Do you ever eat junk food?  If so, name your poison.
Jujy Fruits. Swedish fish.

You often refer to your significant other as a “steak & potatoes guy”.  Does that ever create a riff between you two?
I also call him the Road Food Warrior.  He seems amused. 

What are your top five restaurants in NYC?
Gotham, Le Bernardin, Esca, Bar Americain, Balthazar, Sfoglia.  Those six are my top five.

Do you have a favorite trend of late?
I love the dominance of potatoes. There can never be too much macaroni-and-cheese for me. I like Vietnamese food and BBQ. Exploiting seasonal products is a wonderful obsession except I’m already ramped out and those cute little wild asparagus stems are almost flavorless.

What’s your least favorite food trend (and yes, you must pick one)?
Bizarre combinations that are “interesting” rather than delicious.  Herbs and other lawn cuttings in my dessert.

Rumor has it you’re gearing up to launch a website. Do tell… was set to launch May 8 which means…hopefully in May.  I’ll be writing BITE, my journal of what I ate and overheard. It will also carry travel tips, recipes, favorite places and an archive of articles from New York Magazine including vintage favorites not available anywhere on line.

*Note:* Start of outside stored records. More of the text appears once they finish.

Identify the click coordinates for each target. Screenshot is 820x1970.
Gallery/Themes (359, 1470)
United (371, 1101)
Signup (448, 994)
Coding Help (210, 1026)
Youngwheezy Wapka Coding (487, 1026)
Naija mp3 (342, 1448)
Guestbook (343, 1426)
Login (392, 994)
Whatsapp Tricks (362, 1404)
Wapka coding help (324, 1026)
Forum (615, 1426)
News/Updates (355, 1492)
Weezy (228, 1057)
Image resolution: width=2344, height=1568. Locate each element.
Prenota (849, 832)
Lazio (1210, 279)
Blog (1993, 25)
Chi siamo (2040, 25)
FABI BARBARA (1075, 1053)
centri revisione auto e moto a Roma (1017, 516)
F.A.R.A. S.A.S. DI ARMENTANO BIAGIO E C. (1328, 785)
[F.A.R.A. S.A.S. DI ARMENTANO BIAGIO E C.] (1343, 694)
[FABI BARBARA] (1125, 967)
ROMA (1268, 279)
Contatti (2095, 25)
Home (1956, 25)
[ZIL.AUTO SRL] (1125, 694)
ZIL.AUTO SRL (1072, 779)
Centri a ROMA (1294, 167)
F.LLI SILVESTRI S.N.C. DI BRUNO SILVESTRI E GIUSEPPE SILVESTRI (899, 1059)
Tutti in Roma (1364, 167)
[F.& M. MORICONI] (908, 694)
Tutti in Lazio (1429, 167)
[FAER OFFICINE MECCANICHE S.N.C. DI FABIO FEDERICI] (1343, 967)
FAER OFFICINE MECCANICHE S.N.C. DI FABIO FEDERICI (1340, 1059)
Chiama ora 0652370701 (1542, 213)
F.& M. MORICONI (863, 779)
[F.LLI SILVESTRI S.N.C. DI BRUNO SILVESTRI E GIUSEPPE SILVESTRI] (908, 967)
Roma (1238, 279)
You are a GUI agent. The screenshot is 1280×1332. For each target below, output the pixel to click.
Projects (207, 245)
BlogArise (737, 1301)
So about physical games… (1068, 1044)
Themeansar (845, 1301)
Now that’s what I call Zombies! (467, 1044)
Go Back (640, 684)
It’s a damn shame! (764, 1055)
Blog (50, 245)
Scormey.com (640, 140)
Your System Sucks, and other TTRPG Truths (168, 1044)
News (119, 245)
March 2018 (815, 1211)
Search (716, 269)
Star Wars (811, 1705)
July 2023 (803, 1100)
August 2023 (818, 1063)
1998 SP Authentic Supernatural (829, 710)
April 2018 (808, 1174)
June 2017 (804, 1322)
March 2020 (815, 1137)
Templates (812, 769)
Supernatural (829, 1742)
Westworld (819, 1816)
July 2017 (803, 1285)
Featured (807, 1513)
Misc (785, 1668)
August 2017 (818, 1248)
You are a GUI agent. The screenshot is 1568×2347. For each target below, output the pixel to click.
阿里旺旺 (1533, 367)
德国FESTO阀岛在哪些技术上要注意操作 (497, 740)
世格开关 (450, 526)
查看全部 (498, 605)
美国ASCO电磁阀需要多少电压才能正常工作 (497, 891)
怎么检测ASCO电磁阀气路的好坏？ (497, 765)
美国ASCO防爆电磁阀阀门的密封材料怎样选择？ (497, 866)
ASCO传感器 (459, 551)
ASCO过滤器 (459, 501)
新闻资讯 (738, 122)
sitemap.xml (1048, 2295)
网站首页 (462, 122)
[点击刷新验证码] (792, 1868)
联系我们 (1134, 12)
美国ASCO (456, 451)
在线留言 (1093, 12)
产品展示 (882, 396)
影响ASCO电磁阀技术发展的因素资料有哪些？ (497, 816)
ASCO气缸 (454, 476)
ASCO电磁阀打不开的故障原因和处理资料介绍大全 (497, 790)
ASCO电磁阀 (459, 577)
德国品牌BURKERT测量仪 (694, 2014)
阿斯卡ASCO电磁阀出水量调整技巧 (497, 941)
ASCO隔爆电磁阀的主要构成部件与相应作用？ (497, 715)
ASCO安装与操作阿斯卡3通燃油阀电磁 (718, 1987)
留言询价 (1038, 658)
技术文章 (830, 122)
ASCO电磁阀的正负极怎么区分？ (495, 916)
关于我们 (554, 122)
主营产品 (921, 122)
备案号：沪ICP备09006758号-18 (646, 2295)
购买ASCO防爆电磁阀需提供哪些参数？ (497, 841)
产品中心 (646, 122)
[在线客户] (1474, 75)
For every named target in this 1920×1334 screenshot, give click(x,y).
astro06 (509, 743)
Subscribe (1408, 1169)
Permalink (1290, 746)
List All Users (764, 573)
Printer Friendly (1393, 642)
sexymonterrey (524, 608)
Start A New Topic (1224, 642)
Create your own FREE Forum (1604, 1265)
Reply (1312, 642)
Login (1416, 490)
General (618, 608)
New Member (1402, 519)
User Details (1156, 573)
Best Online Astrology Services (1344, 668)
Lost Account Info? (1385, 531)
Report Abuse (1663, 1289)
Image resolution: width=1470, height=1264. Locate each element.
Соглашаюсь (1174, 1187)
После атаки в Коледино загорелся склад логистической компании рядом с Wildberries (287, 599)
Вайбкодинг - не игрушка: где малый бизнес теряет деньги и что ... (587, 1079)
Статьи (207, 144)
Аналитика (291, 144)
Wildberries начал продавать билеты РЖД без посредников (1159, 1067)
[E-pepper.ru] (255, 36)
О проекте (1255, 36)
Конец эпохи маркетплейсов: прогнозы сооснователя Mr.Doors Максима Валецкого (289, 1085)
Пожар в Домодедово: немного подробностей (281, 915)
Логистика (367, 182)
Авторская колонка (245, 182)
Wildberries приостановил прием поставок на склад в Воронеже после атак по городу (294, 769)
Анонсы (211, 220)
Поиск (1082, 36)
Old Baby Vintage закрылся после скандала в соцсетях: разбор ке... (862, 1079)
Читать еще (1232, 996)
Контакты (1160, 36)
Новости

Any other new projects on the horizon – spill the beans.
Still working on a children’s book about a little girl whose mother is a restaurant critic, while deciding if I have another novel in me. The distinguished writer Simon Wincester and I are the entertainment on a Remote Lands Private Jet Cuisine and Culture Tour through Bangkok, Burma, Bhutan, Kashgar and Cochin in October.